- **Trecho para leitura**

Terminada a entrevista, Joana e Fernanda se despediram de Ludmila como o mesmo sentimento daqueles que não fazem uma viagem dos sonhos por falta de dinheiro.

Joana editou a entrevista, mostrou para Fernanda que leu a matéria pensando em algo para acrescentar. A matéria estava perfeita como todas da danada de Joana. Não sem motivo, Joana anda se destacando em um dos maiores jornais do Brasil.

O texto poderia ter sido enviado por e-mail para aprovação de Ludmila. Joana, no entanto, de uma forma intuitiva como agem os apaixonados, perguntou se não era melhor fazer a revisão pessoalmente. Ludmila aceitou prontamente. Disse que daria uma palestra em uma escola ali na Tijuca tal dia. Joana pegou a deixa e perguntou se Ludmila aceitaria tomar um café na casa delas.

E daí, gente, aconteceu uma coisa muito interessante nesse mundo. Continua comigo aqui que a história ainda não terminou.

Quando Ludmila entrou, Fernanda e Joana,  que não tinham tocado no assunto-delírio-da-minha-cabeça uma com a outra por acharem que era uma bobagem dessas que todas as pessoas têm quando olham para uma pessoa linda lambendo um sorvete, Fernanda e Joana estavam olhando para Ludmila como os girassóis piscam para uma estrela.

Houve uma tensão no ar do tipo que que se dá com muitos sorrisos, passadas de mão no cabelo, olhares que vão para além do corpo, ajeitadas de brincos, gargalhadas altas… Quer ficar para janta, Ludmila? Ah não quero incomodar. Imagina, Fernanda adora cozinhar e hoje é dia de vinho.

A conversa, claro, tinha ido muito além da pauta. Ludmila se sentiu à vontade para falar sobre outros assuntos e de sua vida pessoal. Tinha sido casada por três anos, tem um filho de 12 anos que mora com o pai em São Paulo. Ela e o pai de Felipe são super amigos. Depois disso, nunca conseguiu se relacionar de forma mais séria com ninguém. Seja homem seja mulher. Ludmila escancarou sua bissexualidade como aquelas que retocam a maquiagem em local público.

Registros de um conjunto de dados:
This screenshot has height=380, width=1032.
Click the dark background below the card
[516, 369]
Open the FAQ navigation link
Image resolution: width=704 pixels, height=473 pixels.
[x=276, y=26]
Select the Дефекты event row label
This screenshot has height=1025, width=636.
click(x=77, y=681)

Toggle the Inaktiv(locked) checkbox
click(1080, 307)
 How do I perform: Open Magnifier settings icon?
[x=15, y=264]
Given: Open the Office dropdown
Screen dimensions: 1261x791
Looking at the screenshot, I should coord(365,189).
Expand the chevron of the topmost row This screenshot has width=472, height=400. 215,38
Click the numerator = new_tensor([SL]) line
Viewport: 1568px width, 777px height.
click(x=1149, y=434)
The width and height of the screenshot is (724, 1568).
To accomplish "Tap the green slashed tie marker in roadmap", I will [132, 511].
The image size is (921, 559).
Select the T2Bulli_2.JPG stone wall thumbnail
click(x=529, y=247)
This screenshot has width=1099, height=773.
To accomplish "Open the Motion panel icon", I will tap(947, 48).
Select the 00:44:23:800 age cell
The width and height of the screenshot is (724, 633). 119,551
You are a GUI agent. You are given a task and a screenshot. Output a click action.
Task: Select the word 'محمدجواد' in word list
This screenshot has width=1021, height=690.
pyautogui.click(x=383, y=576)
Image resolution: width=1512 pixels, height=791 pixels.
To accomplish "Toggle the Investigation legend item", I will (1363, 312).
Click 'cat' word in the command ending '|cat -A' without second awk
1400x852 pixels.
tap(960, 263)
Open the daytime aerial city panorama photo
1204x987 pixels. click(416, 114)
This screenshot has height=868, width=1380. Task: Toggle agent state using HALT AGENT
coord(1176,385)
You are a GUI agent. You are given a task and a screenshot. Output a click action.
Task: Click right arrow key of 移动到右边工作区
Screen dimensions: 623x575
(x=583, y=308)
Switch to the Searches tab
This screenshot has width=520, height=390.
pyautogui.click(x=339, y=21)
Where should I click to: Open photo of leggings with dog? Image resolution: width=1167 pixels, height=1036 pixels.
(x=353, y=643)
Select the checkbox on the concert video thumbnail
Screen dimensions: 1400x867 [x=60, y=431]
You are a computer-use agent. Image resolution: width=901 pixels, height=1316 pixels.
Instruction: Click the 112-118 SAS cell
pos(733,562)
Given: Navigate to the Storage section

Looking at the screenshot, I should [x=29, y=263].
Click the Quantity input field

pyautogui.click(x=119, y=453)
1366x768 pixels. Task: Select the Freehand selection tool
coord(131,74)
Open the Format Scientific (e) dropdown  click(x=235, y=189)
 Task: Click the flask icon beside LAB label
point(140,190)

- **Lista de tarefas**
[a] Informe se cada afirmação abaixo está de acordo com o trecho, respondendo sim ou não e citando literalmente as palavras do trecho que decidem a questão. (i) Ludmila tem um filho de 12 anos que mora com o pai em São Paulo. (ii) A revisão da matéria foi feita por e-mail. (iii) Ludmila foi casada por cinco anos.
[b] Transcreva literalmente o trecho a partir de "Quando Ludmila entrou, Fernanda" até "dia de vinho.", incluindo este último.

- **Resultados finais**
[a]
(i) Sim: "tem um filho de 12 anos que mora com o pai em São Paulo".
(ii) Não: "perguntou se não era melhor fazer a revisão pessoalmente. Ludmila aceitou prontamente."
(iii) Não: "Tinha sido casada por três anos".

[b]
Quando Ludmila entrou, Fernanda e Joana,  que não tinham tocado no assunto-delírio-da-minha-cabeça uma com a outra por acharem que era uma bobagem dessas que todas as pessoas têm quando olham para uma pessoa linda lambendo um sorvete, Fernanda e Joana estavam olhando para Ludmila como os girassóis piscam para uma estrela.

Houve uma tensão no ar do tipo que que se dá com muitos sorrisos, passadas de mão no cabelo, olhares que vão para além do corpo, ajeitadas de brincos, gargalhadas altas… Quer ficar para janta, Ludmila? Ah não quero incomodar. Imagina, Fernanda adora cozinhar e hoje é dia de vinho.